Mursyid: Perlu kamu ketahui, bertemu rasul yang sebenarnya adalah bukan dengan sosok tapi dengan sifat, arti dari bertemu dengan sifat yaitu hendaknya dirimu istigroq atau menenggelamkan diri di kepribadian Rasululloh atau lebur diri di totalitas kepribadian Rasululloh SAW, dan bisa juga dengan cara bertasyabuh artinya pribadi dirimu diserupakan total dengan pribadi Rasululloh SAW. Jadi yang kamu temui itu bukan Rasululloh yang sebenarnya, yang kamu temui itu adalah rasul ciptaan pikiranmu dan ciptaan perasaanmu saja.

Jawaban mursyid pada waktu itu belum bisa kucerna dan belum bisa kuterima dengan baik bahkan ada sedikit perasaan kesal dihati seraya bergumam diri: "bagaimana mungkin, kan sudah jelas ada hadistnya, mungkin guru hanya iri kepadaku, iri apa yang Allah anugerahkan padaku".
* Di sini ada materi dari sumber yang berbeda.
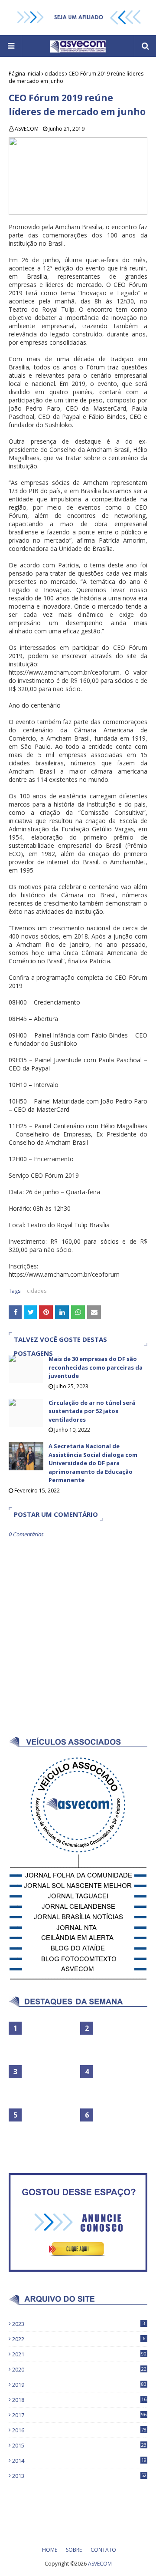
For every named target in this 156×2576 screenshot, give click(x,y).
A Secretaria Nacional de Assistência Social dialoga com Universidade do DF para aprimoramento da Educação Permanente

Setelah bergumam diri, mursyid berkata lagi padaku, seolah mengerti apa yang telah terjadi didalam benakku.

Mursyid: Janganlah dirimu mengenal rasulnya terhenti bertemu pada sosoknya saja, dan bila demikian, kamu akan jauh dari meneladani sifat sifat rasul dan juga akan ada suatu penyakit yang tidak kamu ketahui yang ada didalam dirimu, yaitu pernyataan tidak bersuara berupa pengakuan yang mengakui bahwa dirimu adalah orang yang istimewa, dirimu adalah orang suci dan dirimu adalah orang pilihan, bahkan pengakuan pernyatan diri bahwa dirimu telah dekat dengan Allah dan rasulNya. Sekarang kutanya kepadamu, jika memang sosok yang kamu temui itu memang rasul, adakah atsar rasul didirimu.

Saya: Maksudnya,bagaimana guru..? (tanyaku)

Mursyid: Sudahkah kamu sholat qiyamul lail sampai kakimu bengkak, sudahkah kamu mewarisi sedikit akhlaknya, sudahkah ada pada dirimu kesabaran, keikhlasan dan keistiqomahan.

Saya: Belum, guru (sahutku padanya, dengan diliputi pembawaan perasaan menyesal karena telah tergesa-gesa menghukumi sendiri perihal pengalaman ruhaniku)

Mursyid: Ketahuilah olehmu, yang namanya bertemu rasul yang sudah benar adalah seperti tuan Syekh Abdul Qodir Jaylani salah satunya, didalam kitab manaqib diceritakan, anak tuan syekh bertanya kepada tuan syekh dengan mengatakan:..."Ya ayahanda kulihat pada dirimu nyata jelas seperti Rasululloh, badanmu tidak dihinggapi lalat dan beraroma wangi"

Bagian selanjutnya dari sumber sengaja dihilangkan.